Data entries

* * * *

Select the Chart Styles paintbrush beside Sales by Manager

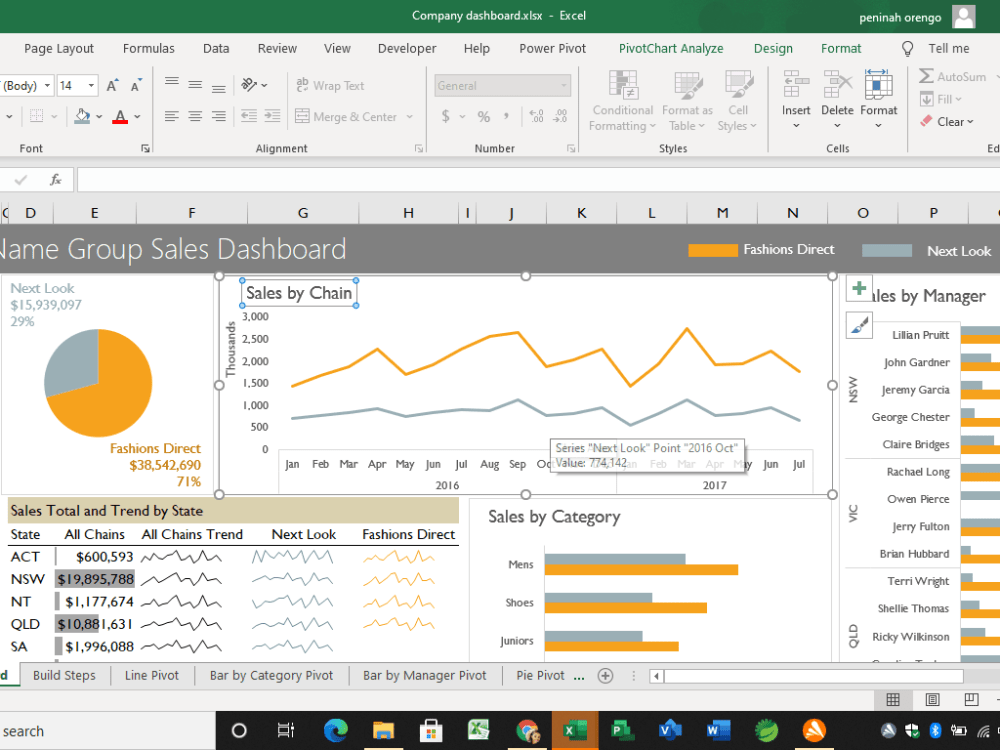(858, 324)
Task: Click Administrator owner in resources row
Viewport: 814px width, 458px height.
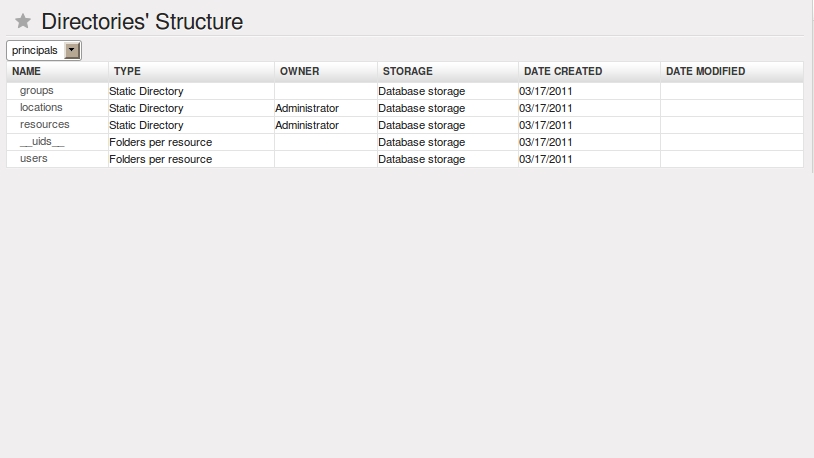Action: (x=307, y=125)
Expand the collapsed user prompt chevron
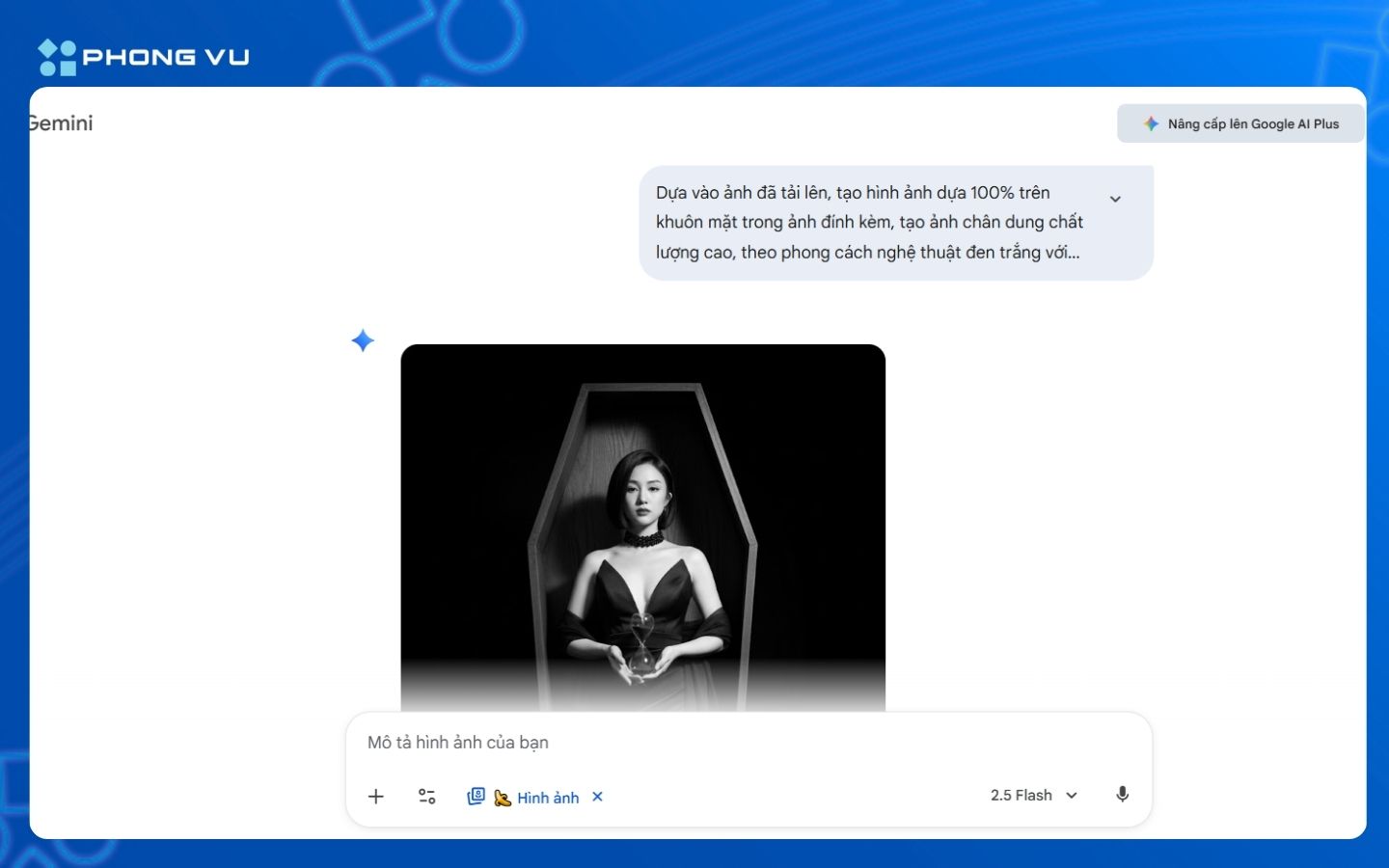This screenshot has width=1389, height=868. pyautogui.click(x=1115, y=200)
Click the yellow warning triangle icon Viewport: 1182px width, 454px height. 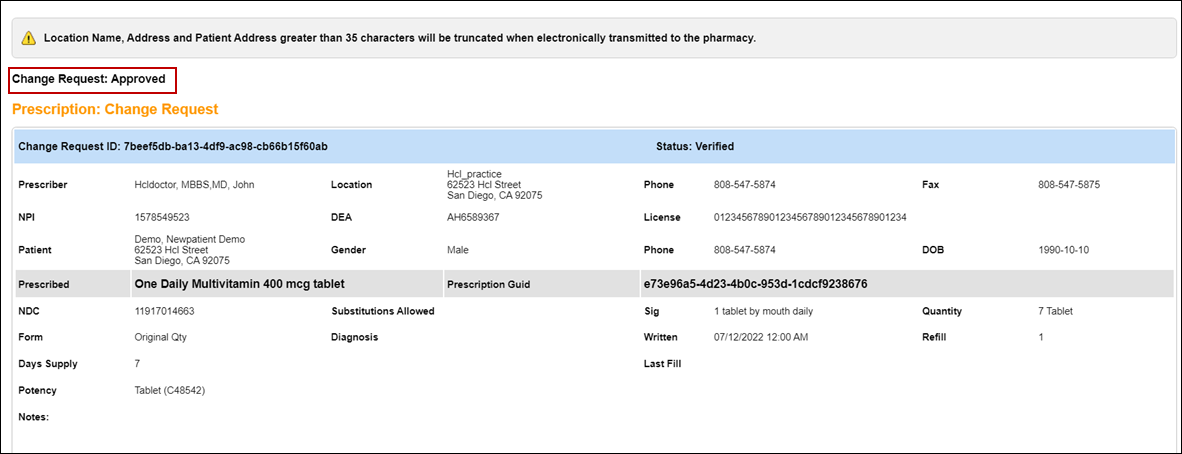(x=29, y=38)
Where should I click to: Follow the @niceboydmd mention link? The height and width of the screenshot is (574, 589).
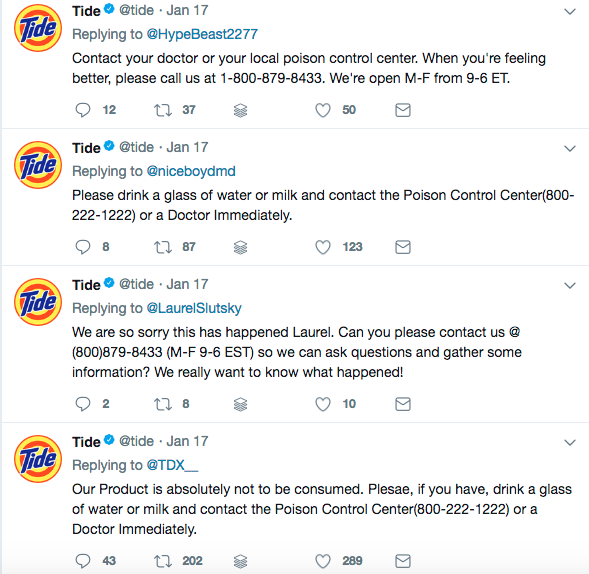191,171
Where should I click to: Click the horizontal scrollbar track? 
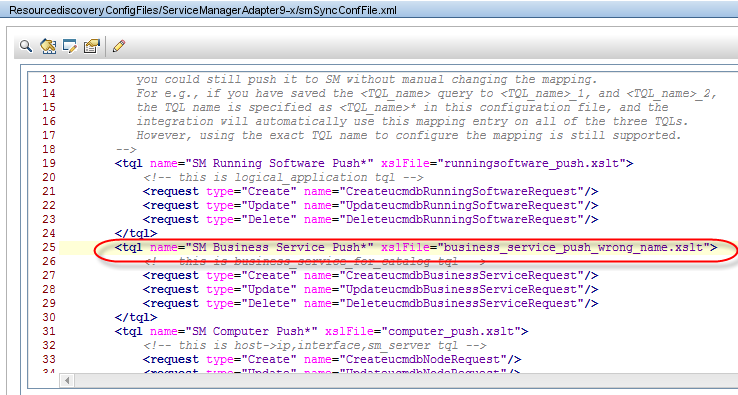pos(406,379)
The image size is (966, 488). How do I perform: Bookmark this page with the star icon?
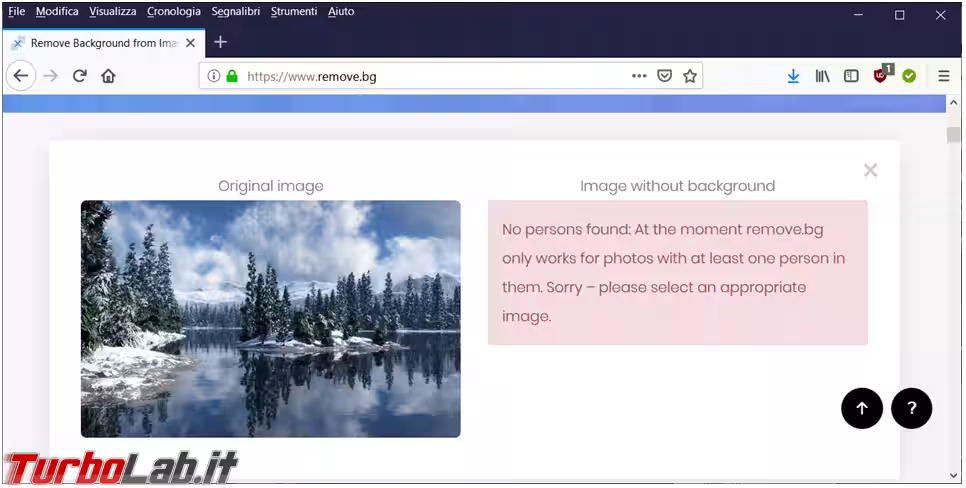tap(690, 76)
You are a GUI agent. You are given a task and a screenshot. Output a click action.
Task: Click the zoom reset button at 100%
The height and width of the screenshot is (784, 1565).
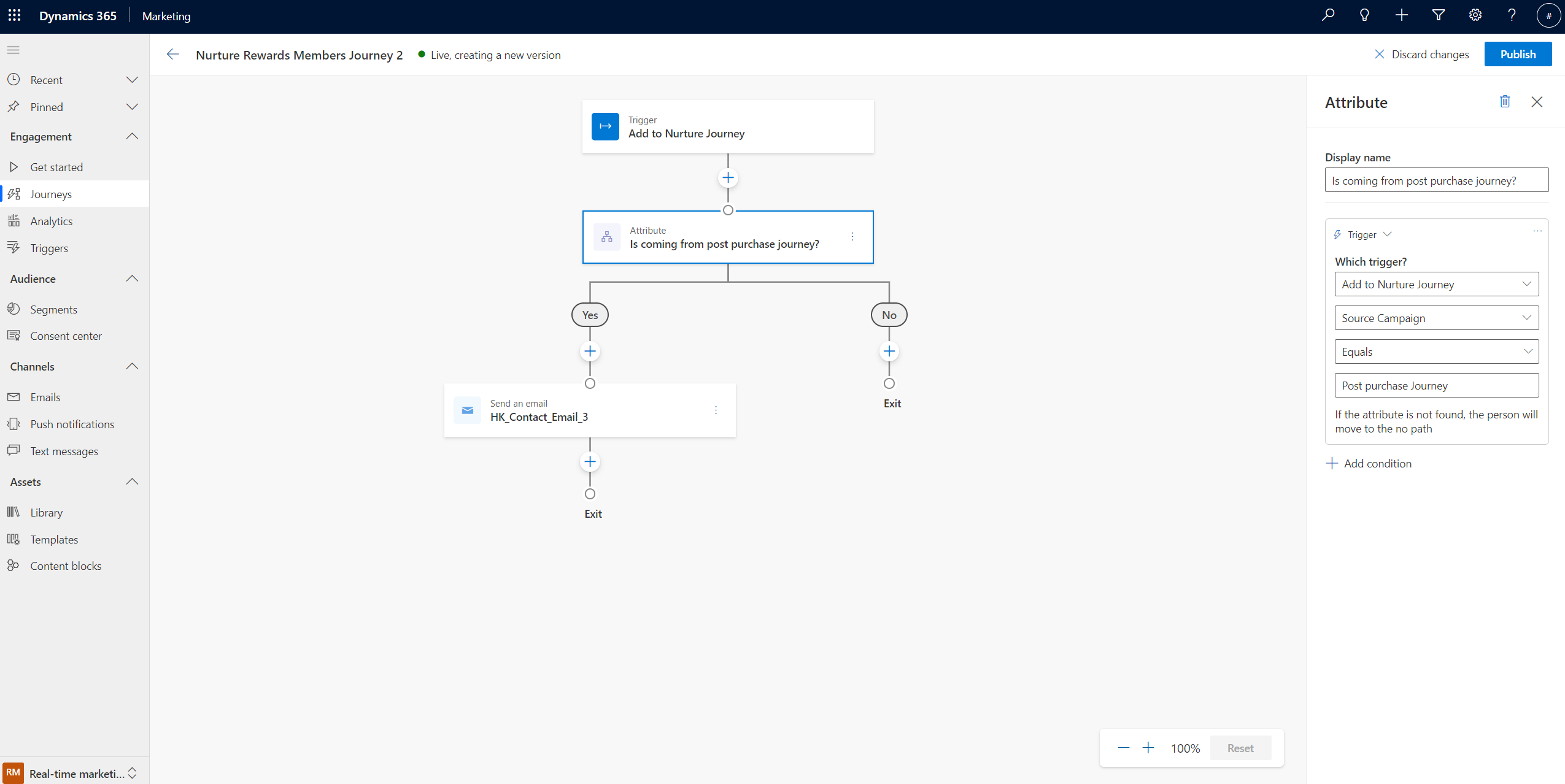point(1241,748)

* * * *

__Activity__:
Reproduce exactly the lines above starting at the line containing "Where should I click to: Follow" and ending at the line containing "Task: Click the zoom reset button at 100%", including both, but not the pictures.

__Task result__:
Where should I click to: Follow the @niceboydmd mention link? The height and width of the screenshot is (574, 589).
191,171
Where should I click to: Click the horizontal scrollbar track? 
pos(406,379)
The image size is (966, 488). How do I perform: Bookmark this page with the star icon?
tap(690, 76)
You are a GUI agent. You are given a task and a screenshot. Output a click action.
Task: Click the zoom reset button at 100%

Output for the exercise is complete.